Collected data
§ §
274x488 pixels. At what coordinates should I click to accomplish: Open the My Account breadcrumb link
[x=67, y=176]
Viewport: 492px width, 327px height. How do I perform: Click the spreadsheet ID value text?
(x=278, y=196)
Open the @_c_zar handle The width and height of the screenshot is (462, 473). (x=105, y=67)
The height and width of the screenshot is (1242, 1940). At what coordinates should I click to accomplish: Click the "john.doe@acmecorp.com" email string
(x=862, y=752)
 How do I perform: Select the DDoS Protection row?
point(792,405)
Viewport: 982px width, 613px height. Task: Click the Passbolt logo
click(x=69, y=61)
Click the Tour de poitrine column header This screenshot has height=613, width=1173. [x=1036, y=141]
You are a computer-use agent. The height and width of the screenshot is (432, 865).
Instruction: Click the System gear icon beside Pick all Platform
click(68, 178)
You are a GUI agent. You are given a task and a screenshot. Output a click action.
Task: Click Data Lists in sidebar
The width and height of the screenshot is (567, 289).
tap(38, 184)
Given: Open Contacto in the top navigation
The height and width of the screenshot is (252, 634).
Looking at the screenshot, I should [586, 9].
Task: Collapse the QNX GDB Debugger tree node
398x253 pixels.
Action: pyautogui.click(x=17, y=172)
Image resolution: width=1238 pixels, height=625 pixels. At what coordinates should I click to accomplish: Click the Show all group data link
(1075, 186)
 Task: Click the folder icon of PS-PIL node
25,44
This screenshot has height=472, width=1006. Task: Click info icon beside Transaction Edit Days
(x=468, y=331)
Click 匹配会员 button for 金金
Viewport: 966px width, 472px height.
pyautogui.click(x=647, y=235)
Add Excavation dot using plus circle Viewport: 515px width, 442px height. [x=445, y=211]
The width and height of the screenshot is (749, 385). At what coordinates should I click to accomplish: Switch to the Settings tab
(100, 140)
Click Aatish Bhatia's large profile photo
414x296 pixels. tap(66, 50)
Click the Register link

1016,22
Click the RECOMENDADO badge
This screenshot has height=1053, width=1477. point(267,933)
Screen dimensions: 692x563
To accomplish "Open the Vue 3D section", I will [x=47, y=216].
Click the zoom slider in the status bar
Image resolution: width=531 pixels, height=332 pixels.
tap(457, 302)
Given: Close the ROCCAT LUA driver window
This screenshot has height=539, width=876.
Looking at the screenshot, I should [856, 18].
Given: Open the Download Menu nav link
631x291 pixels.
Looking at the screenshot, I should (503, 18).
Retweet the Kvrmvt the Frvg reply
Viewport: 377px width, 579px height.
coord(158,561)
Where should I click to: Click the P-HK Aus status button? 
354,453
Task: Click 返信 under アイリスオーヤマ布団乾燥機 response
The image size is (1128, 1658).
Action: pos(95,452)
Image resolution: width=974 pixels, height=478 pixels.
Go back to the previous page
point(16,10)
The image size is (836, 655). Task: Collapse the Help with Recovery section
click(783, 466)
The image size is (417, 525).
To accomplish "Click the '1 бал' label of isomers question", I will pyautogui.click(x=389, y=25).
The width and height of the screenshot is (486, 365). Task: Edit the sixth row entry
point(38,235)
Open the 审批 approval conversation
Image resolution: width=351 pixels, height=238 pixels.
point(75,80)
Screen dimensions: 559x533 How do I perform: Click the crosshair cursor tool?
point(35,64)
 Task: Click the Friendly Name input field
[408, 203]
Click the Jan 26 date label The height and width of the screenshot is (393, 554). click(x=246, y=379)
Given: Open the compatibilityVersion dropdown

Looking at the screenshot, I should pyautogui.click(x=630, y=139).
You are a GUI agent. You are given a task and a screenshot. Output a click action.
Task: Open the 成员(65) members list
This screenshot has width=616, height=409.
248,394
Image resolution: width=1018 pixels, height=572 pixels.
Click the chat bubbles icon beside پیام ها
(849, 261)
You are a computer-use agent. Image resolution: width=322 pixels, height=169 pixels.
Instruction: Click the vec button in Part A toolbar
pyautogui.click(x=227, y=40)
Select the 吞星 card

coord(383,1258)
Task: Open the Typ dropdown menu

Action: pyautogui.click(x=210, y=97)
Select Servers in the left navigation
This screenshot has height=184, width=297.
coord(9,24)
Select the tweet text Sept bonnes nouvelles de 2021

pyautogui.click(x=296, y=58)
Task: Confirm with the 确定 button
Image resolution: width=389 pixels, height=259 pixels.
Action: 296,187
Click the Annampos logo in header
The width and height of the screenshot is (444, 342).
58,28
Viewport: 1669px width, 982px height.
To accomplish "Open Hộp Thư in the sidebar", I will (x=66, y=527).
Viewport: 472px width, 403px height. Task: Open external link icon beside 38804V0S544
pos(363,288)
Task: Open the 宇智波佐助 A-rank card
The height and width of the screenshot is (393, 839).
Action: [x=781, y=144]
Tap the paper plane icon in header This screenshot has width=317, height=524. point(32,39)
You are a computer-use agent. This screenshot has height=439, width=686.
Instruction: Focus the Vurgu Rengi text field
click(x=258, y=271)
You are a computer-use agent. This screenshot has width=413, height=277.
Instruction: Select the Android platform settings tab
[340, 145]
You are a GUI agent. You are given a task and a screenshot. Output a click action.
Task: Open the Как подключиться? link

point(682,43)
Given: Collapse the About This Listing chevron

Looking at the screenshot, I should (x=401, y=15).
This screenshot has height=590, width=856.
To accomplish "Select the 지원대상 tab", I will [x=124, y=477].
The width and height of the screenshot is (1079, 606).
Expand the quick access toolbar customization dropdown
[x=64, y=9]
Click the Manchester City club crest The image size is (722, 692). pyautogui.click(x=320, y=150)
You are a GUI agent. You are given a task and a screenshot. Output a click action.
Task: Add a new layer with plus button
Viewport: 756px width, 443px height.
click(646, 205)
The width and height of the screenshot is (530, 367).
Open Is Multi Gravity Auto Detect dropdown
§ §
PROBLEM STATEMENT: What is needed is every line from the data above that includes the string "label", copied out.

TASK OUTPUT:
To accomplish "Click the '1 бал' label of isomers question", I will pyautogui.click(x=389, y=25).
Click the Jan 26 date label The height and width of the screenshot is (393, 554). click(x=246, y=379)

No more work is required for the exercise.